### [THE PROBLEM]
Update the data below so that every "Select" becomes "Choose". Leave everything else unchanged.

◇ ◇ ◇ ◇

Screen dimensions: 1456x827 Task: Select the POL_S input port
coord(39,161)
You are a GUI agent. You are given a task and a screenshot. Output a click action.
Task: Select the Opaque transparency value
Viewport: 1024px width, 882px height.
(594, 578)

◇ ◇ ◇ ◇

### [FINISHED EXERCISE]
Screen dimensions: 1456x827 Task: Choose the POL_S input port
coord(39,161)
You are a GUI agent. You are given a task and a screenshot. Output a click action.
Task: Choose the Opaque transparency value
Viewport: 1024px width, 882px height.
(594, 578)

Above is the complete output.